Mixed signals: a lack of policy coordination means difficulties in translating national government policy into local delivery

The UK must face up to three key challenges if it is to ever shift the dial on its poor productivity growth, says Stephen Roper, Director of the Enterprise Research Centre at Warwick Business School. 

“We need to increase public and private investment in research and development, and in our labour force,” Professor Roper said at an event held by the University of Warwick and The Productivity Institute to mark National Productivity Week.

“We also need to improve knowledge-sharing across the economy, sharing best practice more effectively between firms and places.

“Finally, the lack of policy co-ordination between the UK Government and local authorities in the regions remains a major stumbling block. The UK has long been characterised by its inability to join up its policies on training, higher education, science and technology and so on – all of which contribute to productivity.”

Business leaders and policymakers at the Re-imagining Productivity event this week were also urged to look beyond the apparent disparities between high-productivity and low-productivity areas of the economy and think more holistically.

“We should be changing our attitude and recognise that a lot of what we label ‘low productivity’ from the construction, transport and care sectors, and firms at lower tiers of supply chains, support the high-tech high value sectors that we need to nurture,” said Nigel Driffield, Professor of International Business and Midlands Forum Lead for the Productivity Institute.

“As such we need to view the whole economy as interlinked, and view activities through the social returns that they generate rather than simply focusing on margins.

“We ought to be thinking of the economy overall and how it all fits together.”

Are we moving towards more hybrid working? 

Part of that wider economy is increasingly made up of freelance creative workers who represent a future of work that involves multi-tasking, multi-stakeholders and a certain precariousness, Chris Bilton, Professor of Creative Industries at the University of Warwick, said.  

In the freelance world it is often “difficult to draw the distinction between working and not working, and between one task and another,” he told delegates.

In as much as many employees are now facing a more hybrid, unstructured way of working in the wake of the COVID-19 pandemic, these creative workers are acting as “the canary in the coal mine”, he said.

Shifting work patterns were also a theme taken up by Professor Bart van Ark, Managing Director of The Productivity Institute, in a panel discussion held towards the end of the conference. With more people working from home post-pandemic there is a massive “opportunity to rethink”, he said.

“More and more organisations are talking about the possibility of a four-day week,” he said. “That, combined with hybrid working and the digital transformation that is going on now, will drive us into a new era of industry.”

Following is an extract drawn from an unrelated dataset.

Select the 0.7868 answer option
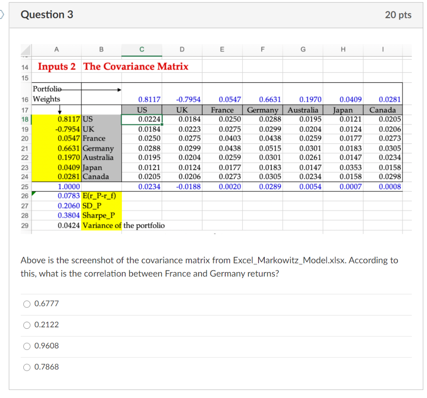Image resolution: width=427 pixels, height=398 pixels. [27, 368]
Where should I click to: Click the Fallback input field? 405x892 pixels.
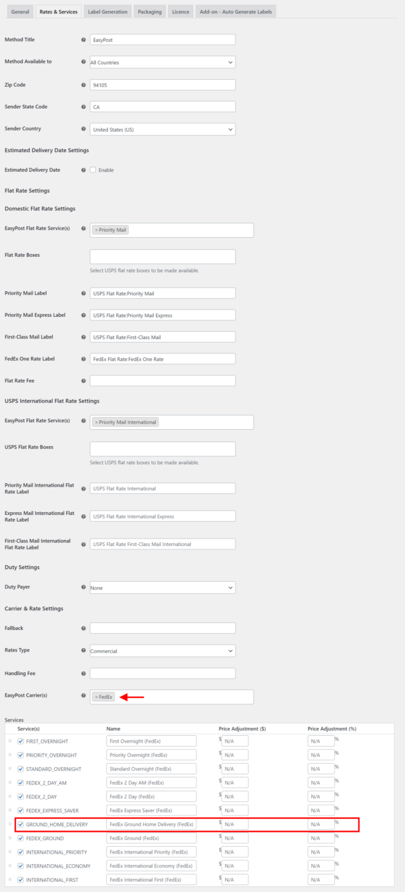[x=163, y=628]
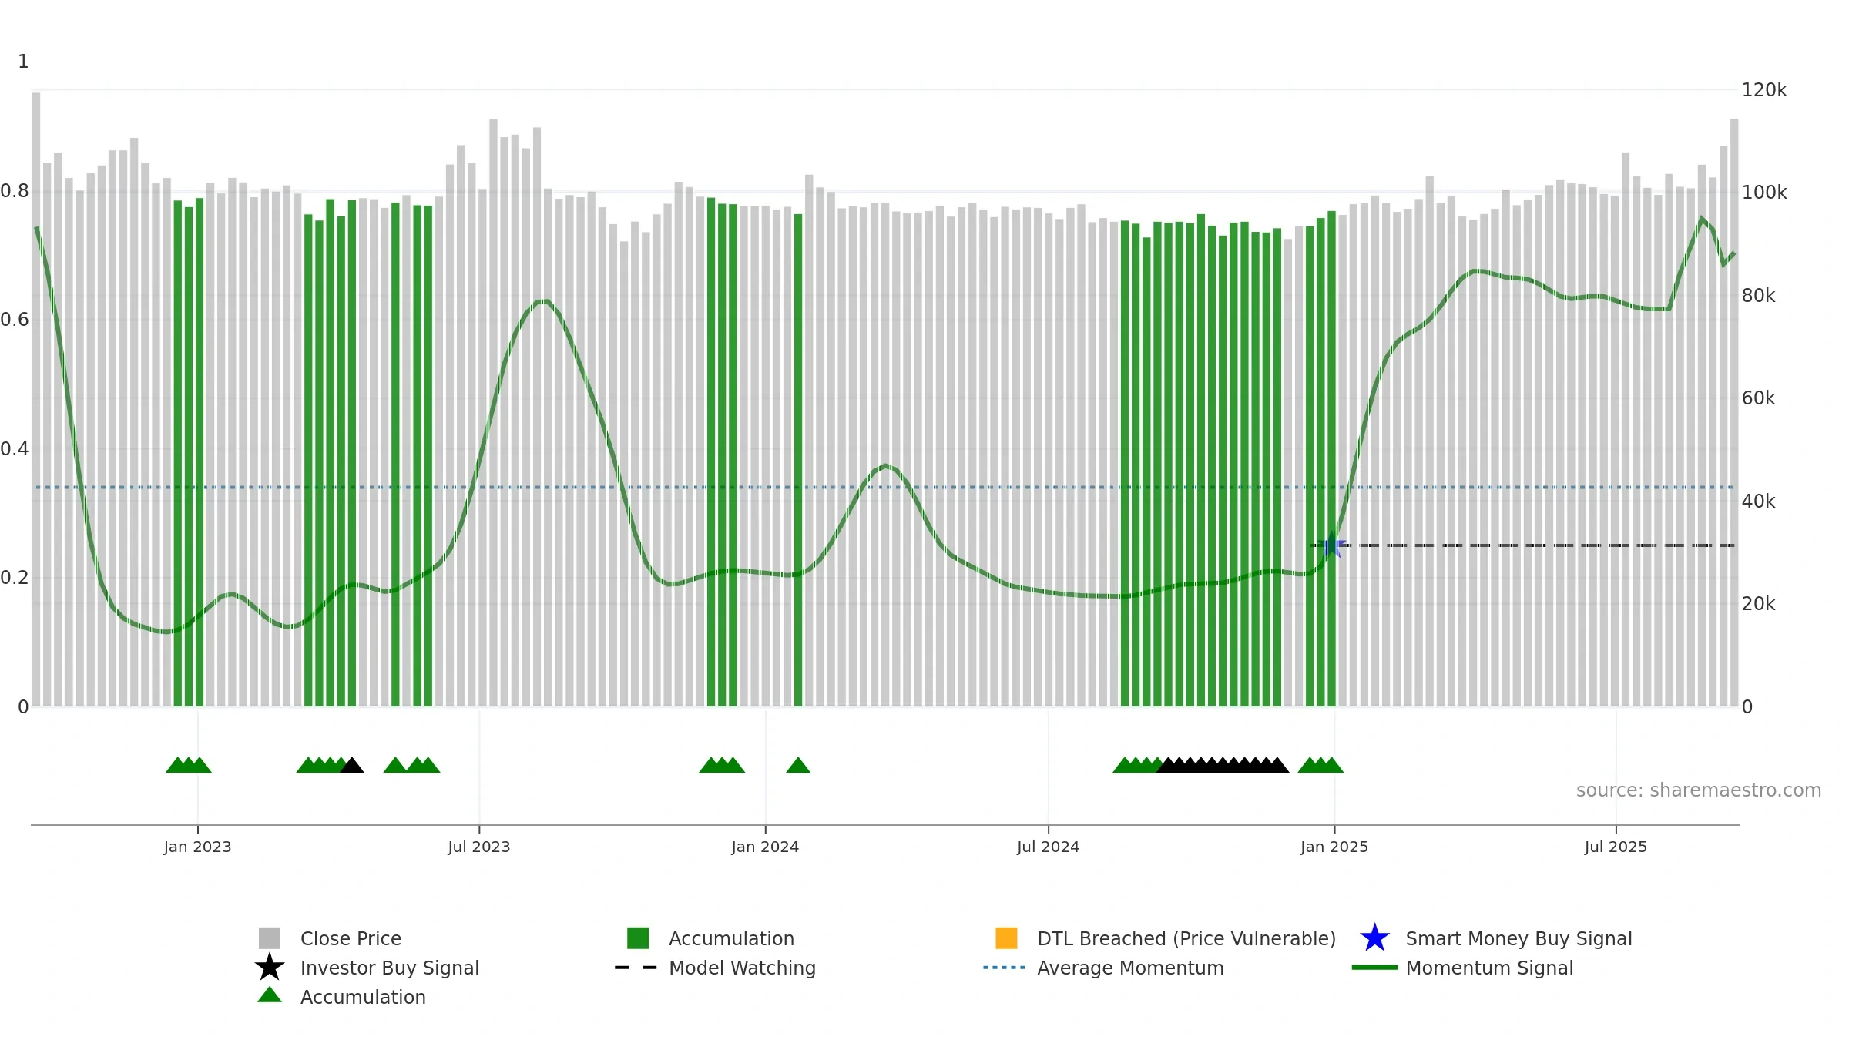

The Productivity Institute this week launched The Productivity Agenda, a 10-chapter report that looks at the slowing productivity growth in the UK over the past 15 years and highlights nine key areas policymakers need to focus on to address the problem.

It was written by academics spanning a number of universities, including Professor van Ark and Professor Roper.

National Productivity Week is an initiative to raise awareness of the importance of productivity and its impact on living standards, society and the environment.


Nigel Driffield is Professor of International Business, teaches Law and the International Business Environment on the Undergraduate programme.

Stephen Roper is Professor of Enterprise and Director of the Enterprise Research Centre.